What this task involves = Copy the skydiving account below word for word, between "Met up with" and "of the door.", inclusive.

Text segment =
Start of Block

Met up with Mike and got ourselves manifested for the load. We didn’t have a lot to go over on the ground as we would be doing the exact same jump from last night, more swoop & docks until I got them just right (or at least close enough to be safe to other jumpers in the sky).
On this jump we switched up the exit and I took the rear floater position, standing up outside on the back of the door.
I was trying to go a little slower with these docks, I’d done four on the last jump, but I was 0-4 for quality… the first one was good, slow, but good, the second was a little faster, but good… The third one I think I scared him a bit! after the second, I let me legs up and backslide a bit while he was going back to setup for the next dock, so we ended up about 50/60 feet from each other. I knew I had time to get the dock, if I pushed it… so instead of just legs out to cover the distance, i tried cupping my shoulders and slid my arms back abit in a track, i built up plenty of the speed and came rushing at him.. At the last moment, I pulled in my legs, and de-arched my body in a forward position (AKA Slammed on the brakes at the last moment before a stop sign you almost missed). I did effectively stop in the perfect position to take the dock, but because he had thought I was going to slam into him, he had popped up about three or four feet so I would go under him instead of hitting him (head on collision at 20mph horizontal speed is not fun). But I had stopped right were I should have been and just looked up and gave him a look like, ‘get down here’, so he dropped back down and we took a last dock before we turned and tracked away..

End of Block

Data to examine =

Start of Block

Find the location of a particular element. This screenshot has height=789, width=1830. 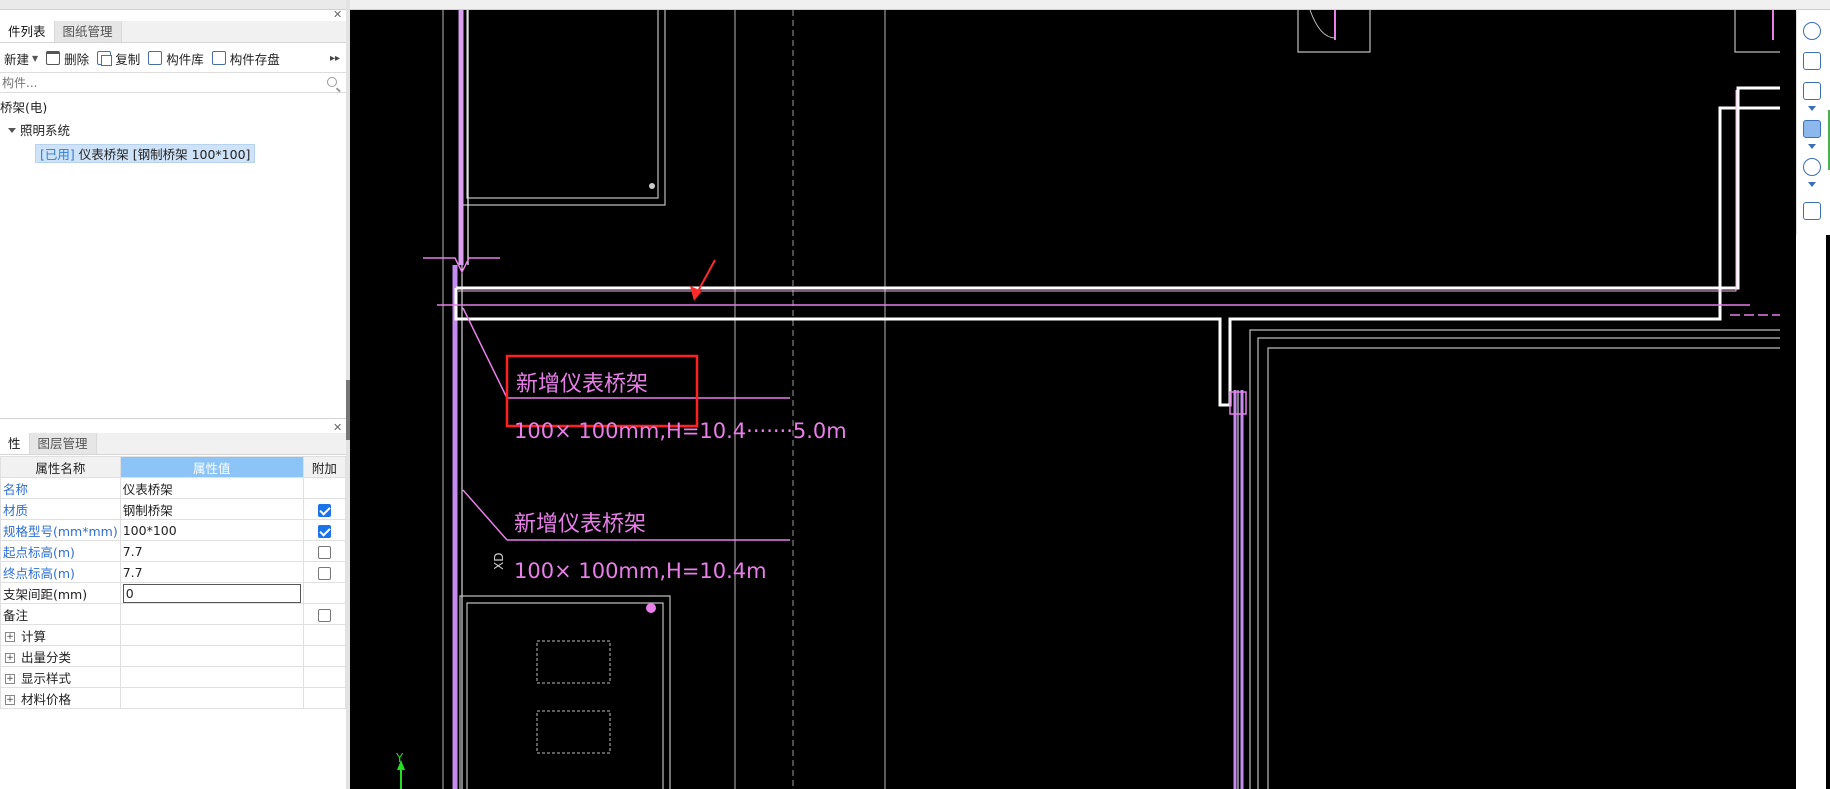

End of Block
Start of Block

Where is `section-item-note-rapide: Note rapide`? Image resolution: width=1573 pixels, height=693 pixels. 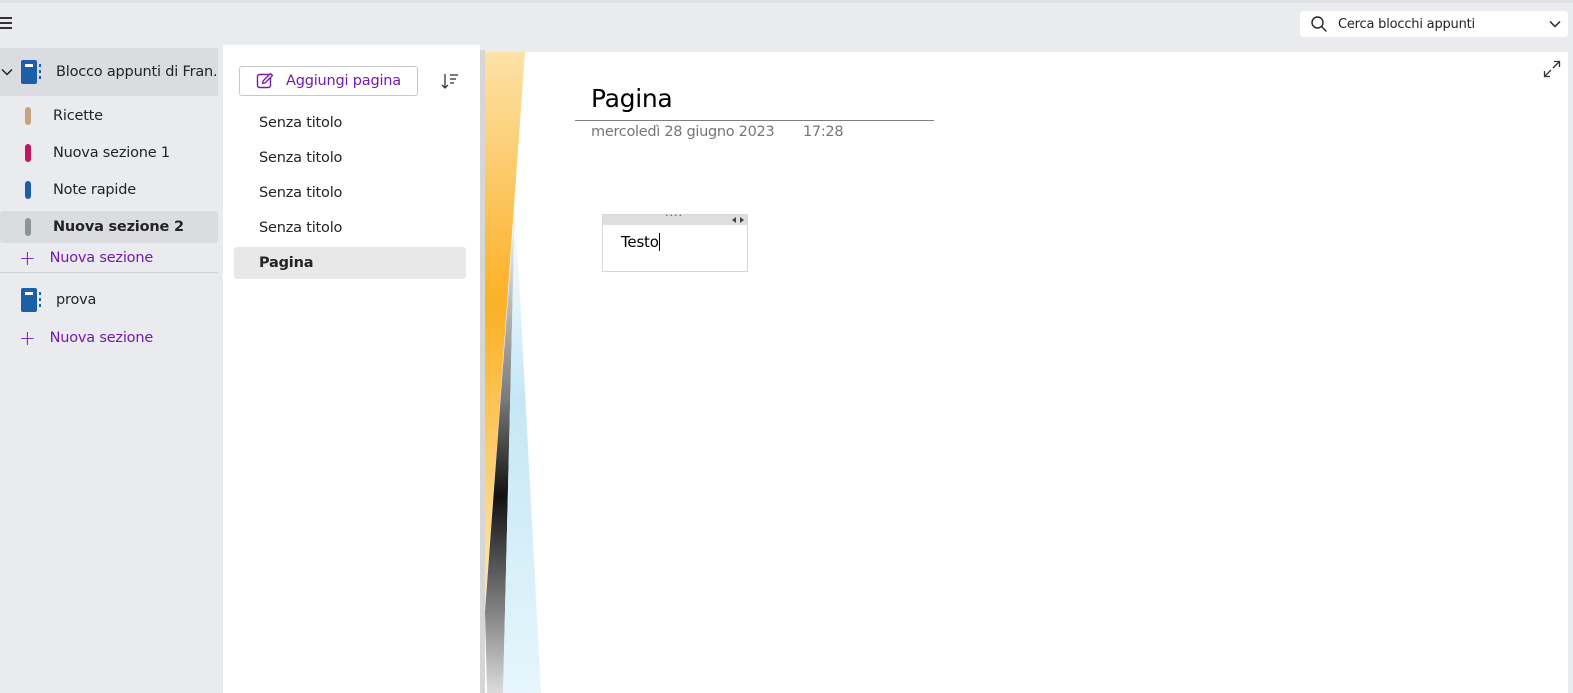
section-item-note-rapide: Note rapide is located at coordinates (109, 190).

End of Block

Reply to the exercise =
Met up with Mike and got ourselves manifested for the load. We didn’t have a lot to go over on the ground as we would be doing the exact same jump from last night, more swoop & docks until I got them just right (or at least close enough to be safe to other jumpers in the sky).
On this jump we switched up the exit and I took the rear floater position, standing up outside on the back of the door.